EXERCISE PROMPT: Rewrite the material starting at the line containing "Where should I" and ending at the end of the material, replacing "dropdown" with "menu" and keeping everything else the same. Leave the pictures out of your version.

SOURCE MATERIAL:
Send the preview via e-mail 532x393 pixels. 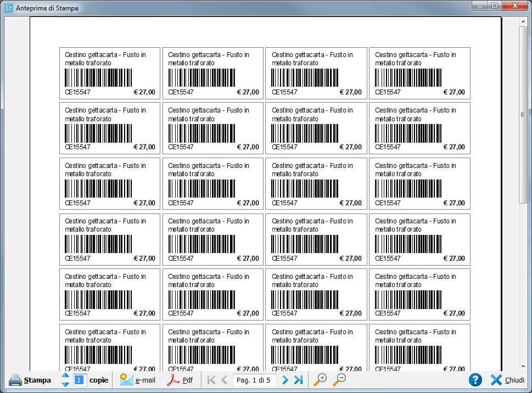pyautogui.click(x=138, y=380)
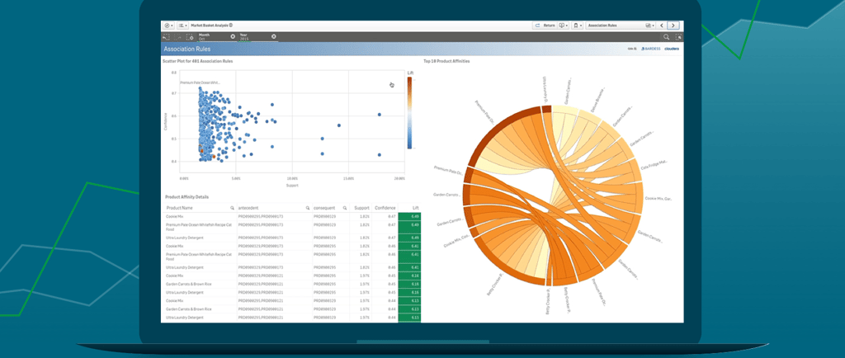This screenshot has height=358, width=845.
Task: Go to the previous sheet
Action: 661,26
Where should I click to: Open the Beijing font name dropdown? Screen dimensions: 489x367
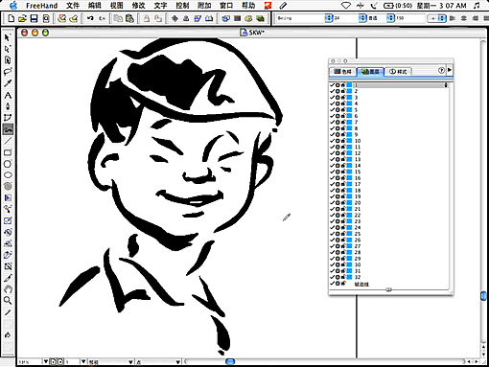pyautogui.click(x=329, y=18)
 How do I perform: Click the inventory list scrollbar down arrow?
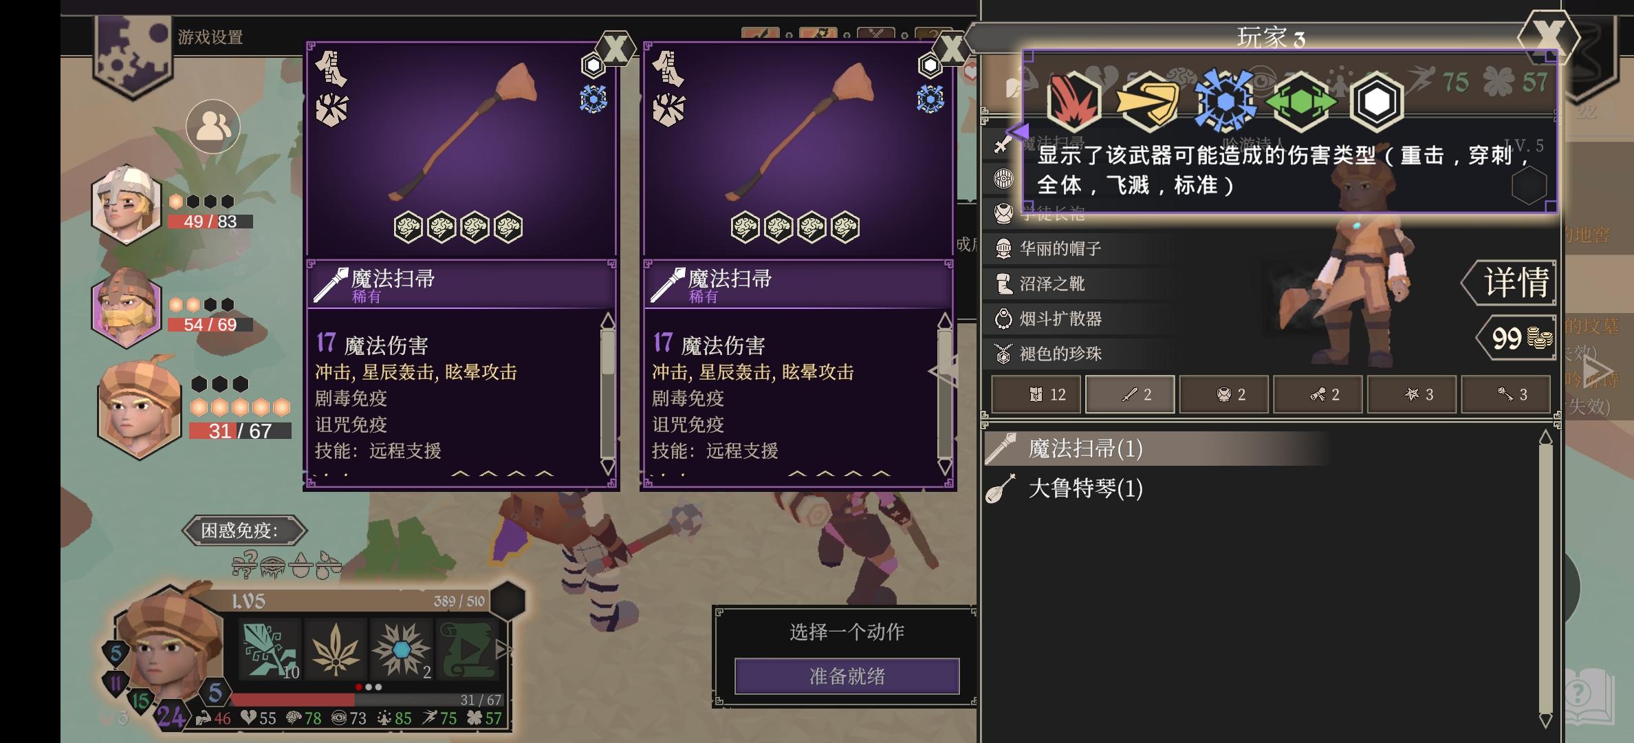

WRITTEN ANSWER:
Where should I click to: Open the Beijing font name menu? Screen dimensions: 489x367
pyautogui.click(x=329, y=18)
 How do I perform: Click the inventory list scrollbar down arrow?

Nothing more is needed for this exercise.